Assignment: From the line with "Size Chart (174, 2373)" to the last line of the material, both inclusive, transcribe every line exactly and nothing else.

Available data:
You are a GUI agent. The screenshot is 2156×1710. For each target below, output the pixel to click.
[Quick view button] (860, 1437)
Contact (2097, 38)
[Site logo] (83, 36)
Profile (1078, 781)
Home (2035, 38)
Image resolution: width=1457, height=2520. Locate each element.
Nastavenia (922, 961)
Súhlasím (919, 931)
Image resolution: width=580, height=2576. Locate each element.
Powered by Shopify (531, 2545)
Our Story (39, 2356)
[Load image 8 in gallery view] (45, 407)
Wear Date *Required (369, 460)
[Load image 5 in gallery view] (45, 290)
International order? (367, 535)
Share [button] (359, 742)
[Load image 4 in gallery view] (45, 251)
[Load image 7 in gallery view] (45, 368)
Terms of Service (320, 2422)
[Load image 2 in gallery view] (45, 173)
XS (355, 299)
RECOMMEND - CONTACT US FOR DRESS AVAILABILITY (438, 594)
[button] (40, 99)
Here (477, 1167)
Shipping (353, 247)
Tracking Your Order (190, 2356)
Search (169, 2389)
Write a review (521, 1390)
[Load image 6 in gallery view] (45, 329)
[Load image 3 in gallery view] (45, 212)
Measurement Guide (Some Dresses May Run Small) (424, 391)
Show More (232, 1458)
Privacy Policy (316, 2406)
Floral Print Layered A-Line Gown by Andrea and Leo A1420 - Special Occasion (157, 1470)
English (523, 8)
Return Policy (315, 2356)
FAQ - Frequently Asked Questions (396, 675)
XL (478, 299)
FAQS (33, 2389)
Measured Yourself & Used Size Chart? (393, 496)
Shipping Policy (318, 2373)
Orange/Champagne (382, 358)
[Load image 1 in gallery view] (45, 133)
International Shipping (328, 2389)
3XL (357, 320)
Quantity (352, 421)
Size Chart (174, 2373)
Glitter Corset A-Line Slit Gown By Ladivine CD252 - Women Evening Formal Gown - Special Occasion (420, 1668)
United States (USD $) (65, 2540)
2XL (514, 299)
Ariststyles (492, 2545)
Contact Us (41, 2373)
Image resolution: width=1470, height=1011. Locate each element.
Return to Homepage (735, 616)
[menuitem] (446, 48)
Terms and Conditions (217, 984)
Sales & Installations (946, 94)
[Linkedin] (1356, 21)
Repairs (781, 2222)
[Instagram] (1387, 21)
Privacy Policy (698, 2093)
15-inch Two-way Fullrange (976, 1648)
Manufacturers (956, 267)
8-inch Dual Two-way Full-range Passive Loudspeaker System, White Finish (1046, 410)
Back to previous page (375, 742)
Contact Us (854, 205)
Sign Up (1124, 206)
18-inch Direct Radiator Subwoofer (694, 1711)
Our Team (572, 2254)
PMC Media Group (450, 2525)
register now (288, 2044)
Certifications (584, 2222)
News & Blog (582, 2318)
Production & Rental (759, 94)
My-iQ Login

The answer:
Size Chart (174, 2373)
Glitter Corset A-Line Slit Gown By Ladivine CD252 - Women Evening Formal Gown - Special Occasion (420, 1668)
United States (USD $) (65, 2540)
2XL (514, 299)
Ariststyles (492, 2545)
Contact Us (41, 2373)
Image resolution: width=1470, height=1011. Locate each element.
Return to Homepage (735, 616)
[menuitem] (446, 48)
Terms and Conditions (217, 984)
Sales & Installations (946, 94)
[Linkedin] (1356, 21)
Repairs (781, 2222)
[Instagram] (1387, 21)
Privacy Policy (698, 2093)
15-inch Two-way Fullrange (976, 1648)
Manufacturers (956, 267)
8-inch Dual Two-way Full-range Passive Loudspeaker System, White Finish (1046, 410)
Back to previous page (375, 742)
Contact Us (854, 205)
Sign Up (1124, 206)
18-inch Direct Radiator Subwoofer (694, 1711)
Our Team (572, 2254)
PMC Media Group (450, 2525)
register now (288, 2044)
Certifications (584, 2222)
News & Blog (582, 2318)
Production & Rental (759, 94)
My-iQ Login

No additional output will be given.